Start investing: Even if it’s just a small amount, it’s important to start investing early. If you don’t feel that you have the time or knowledge to manage your own investments, there are numerous platforms that you can invest through. Pay particular attention to the fees and minimum capital requirements. This is also a great time to find a trusted financial resource, like a financial planner or even a parent or family friend, who can help you navigate questions around things like investment, mortgages, and taxes.
Commit to a Plan
Get serious about paying off debt: If you haven’t already, start paying off any debt you have, including your student loans and credit cards. Prioritize paying off your highest interest debt first. The average interest rate on credit cards is around 16% while interest on student loans range from 5% to 15%, depending on the type of loan.
Increase your insurance: Your lifestyle and responsibilities may have changed in recent years, so review your insurance options, such as disability, life, homeowners, and automobile, and ensure you have the appropriate ones in place, especially if you have dependents. Be sure to update the beneficiaries on all your accounts.
Get on the same page as your partner: If you are married, or in a serious relationship, it’s important to discuss your financial goals together. Set time aside once a month to go over your progress and review your budget, goals, and investments together.
Pay off your debt: If you still have debt outside of your mortgage, now is the time to become more aggressive with your payments. This can include paying off your mortgage.

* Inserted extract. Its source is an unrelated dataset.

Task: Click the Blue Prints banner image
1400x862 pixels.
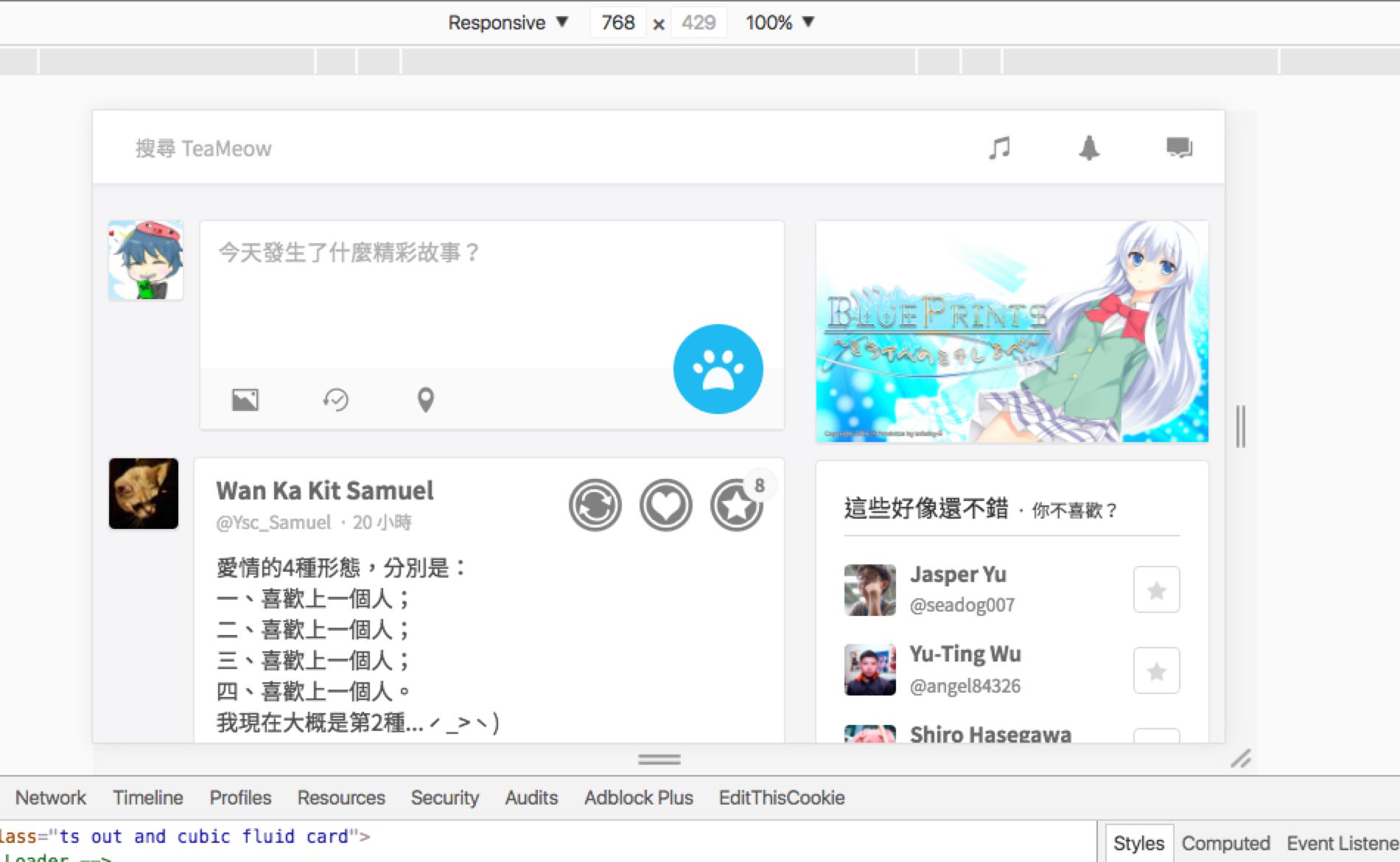Action: click(x=1012, y=332)
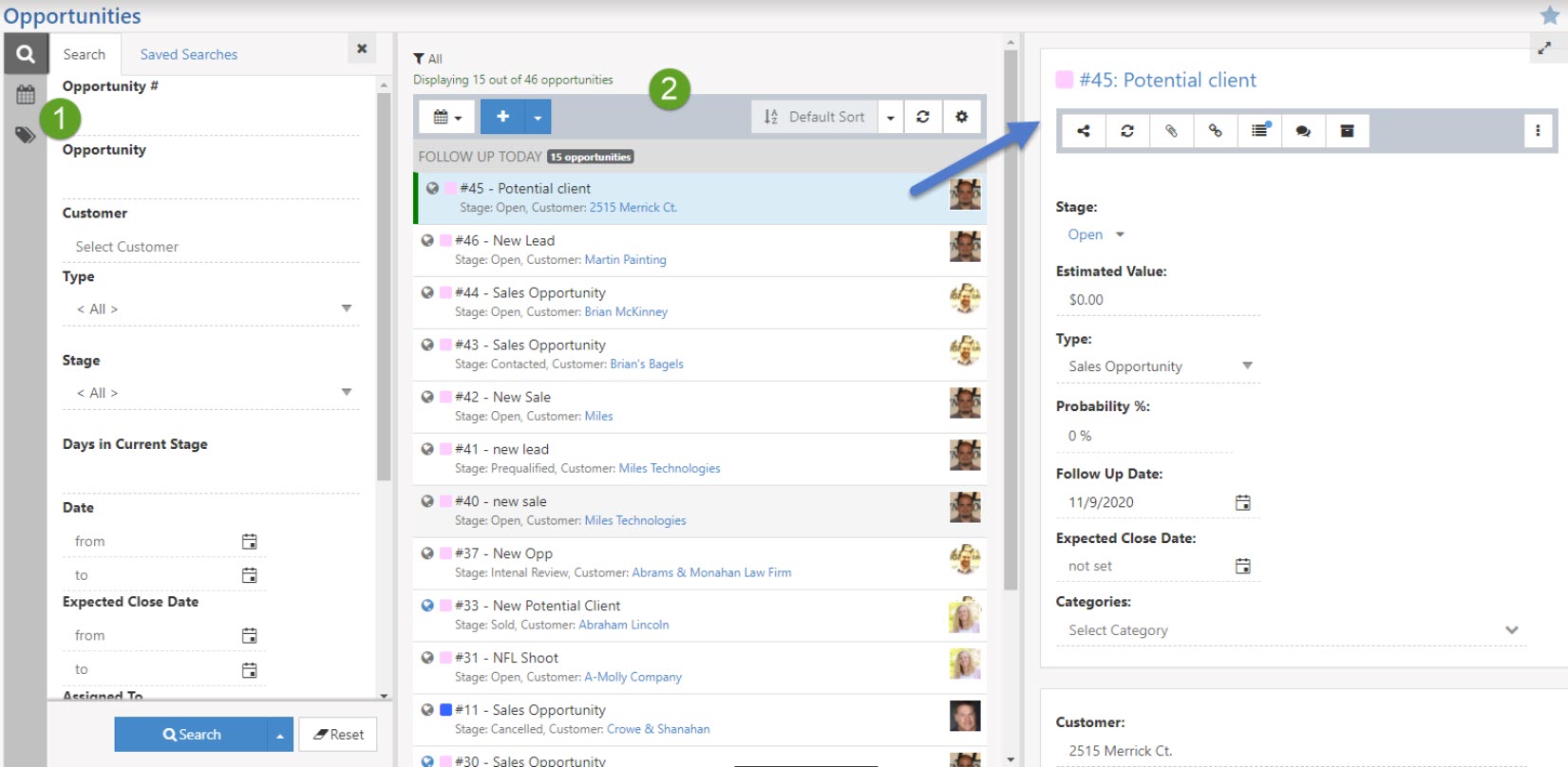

If you’re able, bump up your mortgage payments and plan to pay it off early.
Expand your investment portfolio: If you’ve been investing consistently you should have a tidy sum saved up for retirement by now. Set a goal to max out your retirement contributions and then look into other ways to bulk up your savings and investments via non-retirement investment accounts. They won’t have the same tax benefits but they are a great way to boost and diversify your savings.
Prepare for Retirement
Play catch up: If you haven’t quite kept up with your retirement savings goals, it’s time to play catch up by making additional contributions. When you’re 50 or older you can add an extra $6,000 to your company retirement plan above the 2018 general contribution limit.

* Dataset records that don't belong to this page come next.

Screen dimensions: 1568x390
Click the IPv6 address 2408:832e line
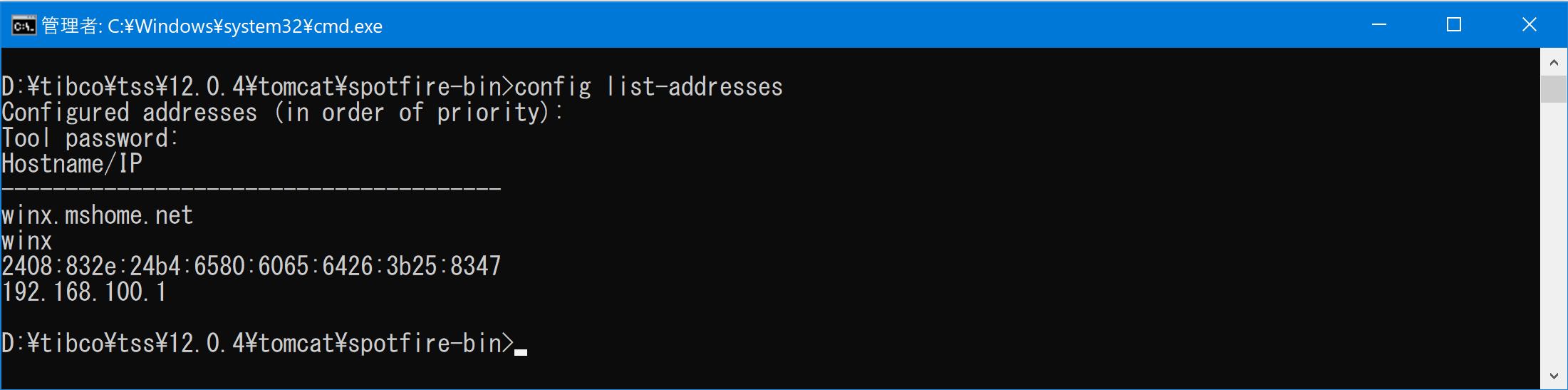coord(251,266)
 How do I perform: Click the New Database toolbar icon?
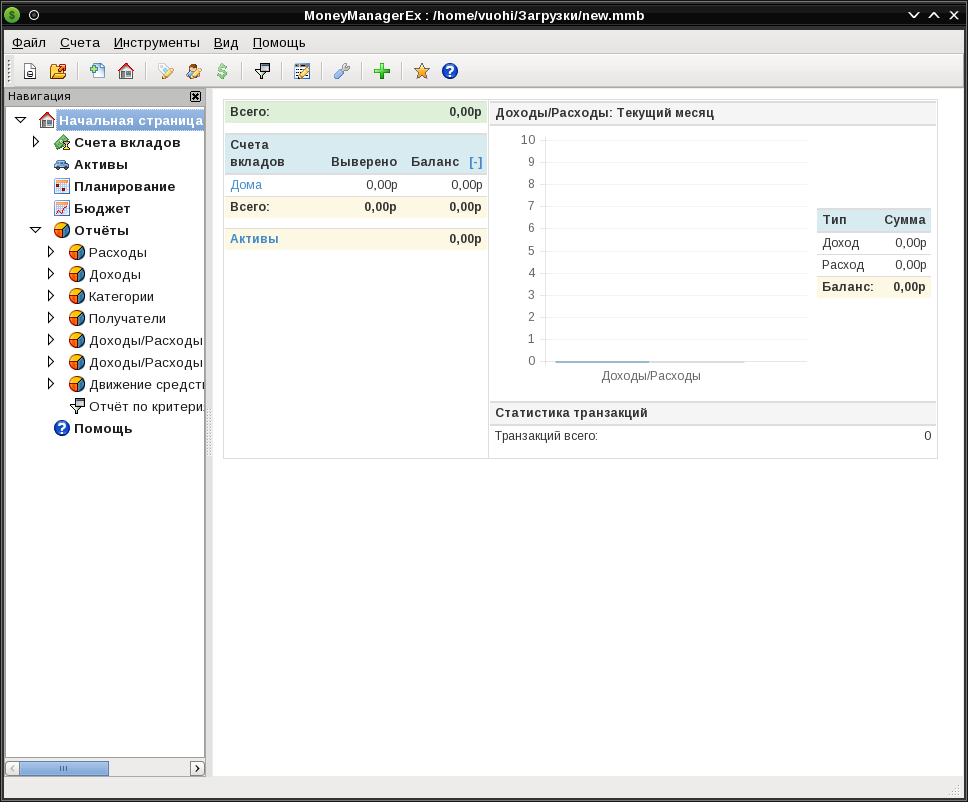(30, 71)
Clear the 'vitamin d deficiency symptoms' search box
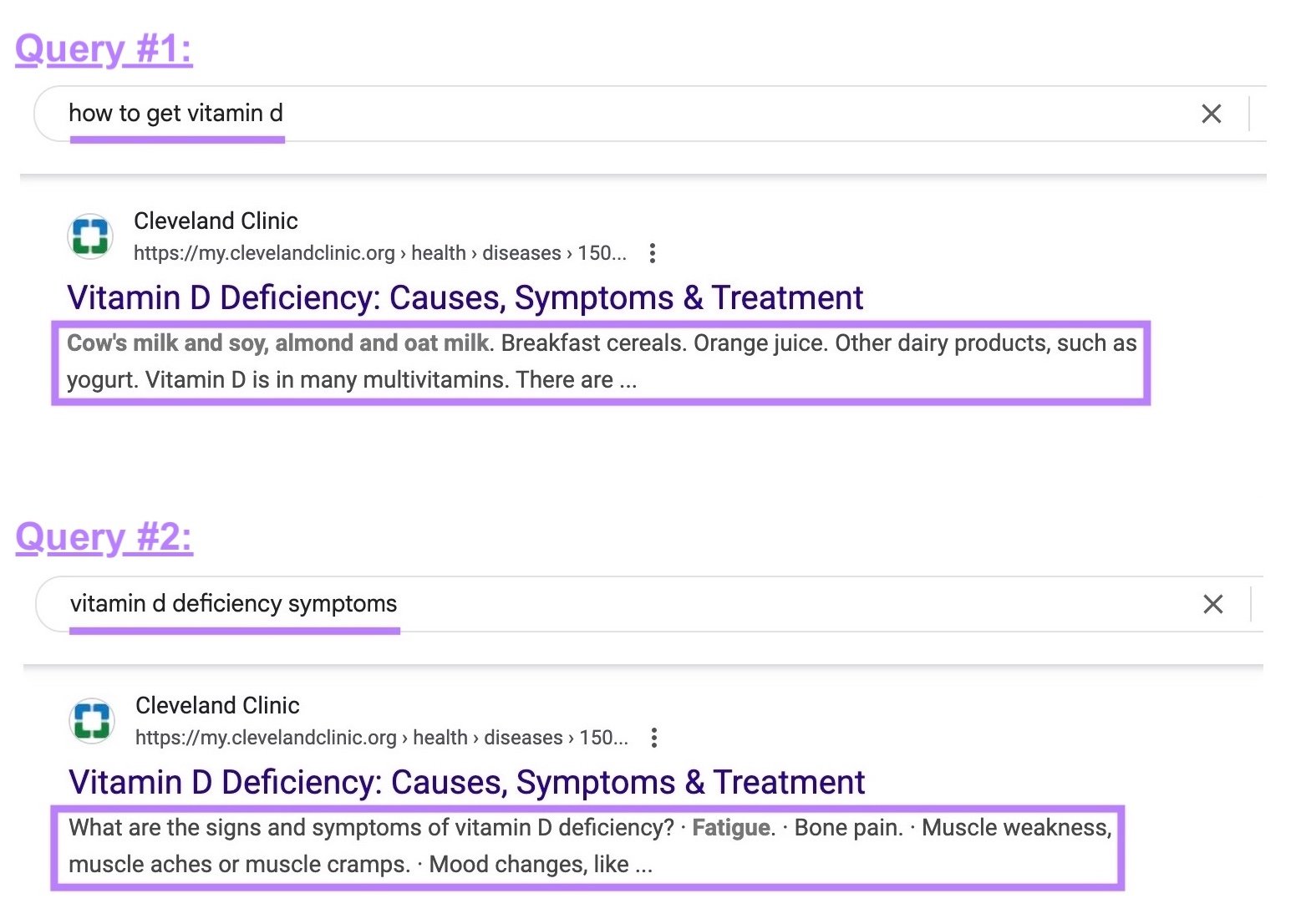The width and height of the screenshot is (1296, 924). coord(1212,603)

Review your will and life insurance policy: Make sure your will and life insurance policies are up-to-date, meet your needs, and include your beneficiaries.

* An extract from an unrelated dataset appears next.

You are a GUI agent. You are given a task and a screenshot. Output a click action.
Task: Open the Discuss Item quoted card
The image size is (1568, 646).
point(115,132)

Go over your retirement goals: Refine your retirement goals and determine if you’ll be able to meet them and what changes you’ll need to make. Doing this review will help you come up with a solid timeline as you inch closer to retirement.
Refine your Goals
Review your retirement plan: Pay particular attention to your risk tolerance, which should be more conservative now. Think about the amount of money you’ll be withdrawing from your retirement accounts annually and how much you’ll need to set aside to account for taxes.
Keep budgeting: At this point in your life, you may decide to take a step back and work part time as you phase into retirement. Continue to hone and refine your budget as the income you’ll be earning may change considerably.
Plan ahead: A financially sound woman in her 70s should be consistently managing annual withdrawals from her retirement fund, revising her will as necessary, working with an estate planner, and adjusting her budget to include or anticipate any medical needs and expenses that may arise. This will help make sure you’re in a position to enjoy the fruits of hard work in retirement.